While on the plane, (Delta, flight something-or-other) I started looking through the Sky magazine they stash in the seat pocket. You know, something to pass the four hours from Atlanta to Vegas. Anyway, I got to the very last page and what do you know, there's an article about writing. The article is called "Writing, a Romance" and it's by author Libba Bray. Ms. Bray writes novels for young adults, including A Great and Terrible Beauty, The Sweet Far Thing, and Going Bovine. In the article, she compares the process of writing and publishing a novel to that of a romance. Very insightful.
For instance, in the early stages, an author is star-struck by how clever and special her new bow, I mean, book, is. The romance blossoms, lasting all the way through the first draft as they see each other every day. "My book is so easy to talk to. I'm seeing my book again tomorrow. I can't wait." *SIGH*
Unfortunately, that first rush of infatuation begins to fade when the revisions start. That time in a romance when you realize you've done everything together and you start repeating yourself. The lines of communication blur and the author begins to see a flaw here and there in her book. Nothing major...yet. But as the months pass, things get pretty rough. Phrases like, "I hate you!" and "I wish I'd never met you" start to crop up more and more when author and book are together. Friends become concerned, wondering if they should step in and stop the word abuse.
By the third draft, the author has become completely disillusioned and just wants the difficult relationship to end. With the encouragement of friends (and her editor), she pulls herself together and breaks it off with the demanding book, realizing that there are definitely other fish in the sea.
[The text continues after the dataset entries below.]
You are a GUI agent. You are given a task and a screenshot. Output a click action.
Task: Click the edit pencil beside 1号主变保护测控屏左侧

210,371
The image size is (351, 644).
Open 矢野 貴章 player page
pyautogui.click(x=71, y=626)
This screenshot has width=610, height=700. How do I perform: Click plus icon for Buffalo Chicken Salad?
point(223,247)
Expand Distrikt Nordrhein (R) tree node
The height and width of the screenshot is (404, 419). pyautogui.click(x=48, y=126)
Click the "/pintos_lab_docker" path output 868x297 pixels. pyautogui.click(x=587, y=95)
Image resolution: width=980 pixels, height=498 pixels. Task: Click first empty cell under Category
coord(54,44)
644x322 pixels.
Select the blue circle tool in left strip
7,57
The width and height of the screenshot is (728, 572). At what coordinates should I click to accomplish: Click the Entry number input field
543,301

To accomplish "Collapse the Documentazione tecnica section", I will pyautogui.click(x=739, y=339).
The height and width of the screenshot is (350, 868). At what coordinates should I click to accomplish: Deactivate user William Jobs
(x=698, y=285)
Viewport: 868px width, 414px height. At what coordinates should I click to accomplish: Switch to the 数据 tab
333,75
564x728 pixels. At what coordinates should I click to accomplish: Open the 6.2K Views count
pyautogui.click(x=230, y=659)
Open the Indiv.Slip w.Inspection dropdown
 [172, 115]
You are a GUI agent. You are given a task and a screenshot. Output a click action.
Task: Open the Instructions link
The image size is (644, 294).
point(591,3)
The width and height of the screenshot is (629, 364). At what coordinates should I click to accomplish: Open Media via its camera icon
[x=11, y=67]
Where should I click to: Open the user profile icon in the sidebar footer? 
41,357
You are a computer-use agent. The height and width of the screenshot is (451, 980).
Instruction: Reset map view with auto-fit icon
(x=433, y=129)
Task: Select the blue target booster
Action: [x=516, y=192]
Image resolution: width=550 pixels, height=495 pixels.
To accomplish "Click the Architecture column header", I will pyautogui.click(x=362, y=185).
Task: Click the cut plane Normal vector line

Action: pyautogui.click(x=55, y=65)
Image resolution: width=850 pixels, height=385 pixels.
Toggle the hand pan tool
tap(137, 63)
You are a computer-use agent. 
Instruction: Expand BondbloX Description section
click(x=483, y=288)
Days of copy edits pass--brief exchanges of polite small talk that get further and further apart until the author wakes up one morning and realizes she hasn't seen her book for months. She's finally able to put the whole emotional episode behind her with a feeling that she's come out of it a stronger writer. Even when she runs into her finished book in a book store one day, she's able to smile. She might feel a twinge of excitement at first, a touch of pride that she had something to do with transforming a mild-mannered plot-bunny into such a polished book-about-town. They might even spend a nostalgic afternoon reminiscing about the good times, recalling the creation of funny phrases and plot twists that just fell into place. But both know it's time to move on. He has a date with a reader down the street and she's been seeing a cute plot that kept her up half the night last Wednesday whispering sweet prose in her ear. Ah, L`Amore.
Thank you Libba Bray for giving me a fresh perspective on an author's life. Now if you'll excuse me, I also have a date with this really hot story that has the most gorgeous phrases and cutest metaphors you've ever seen. *SIGH* We were made for each other. Really.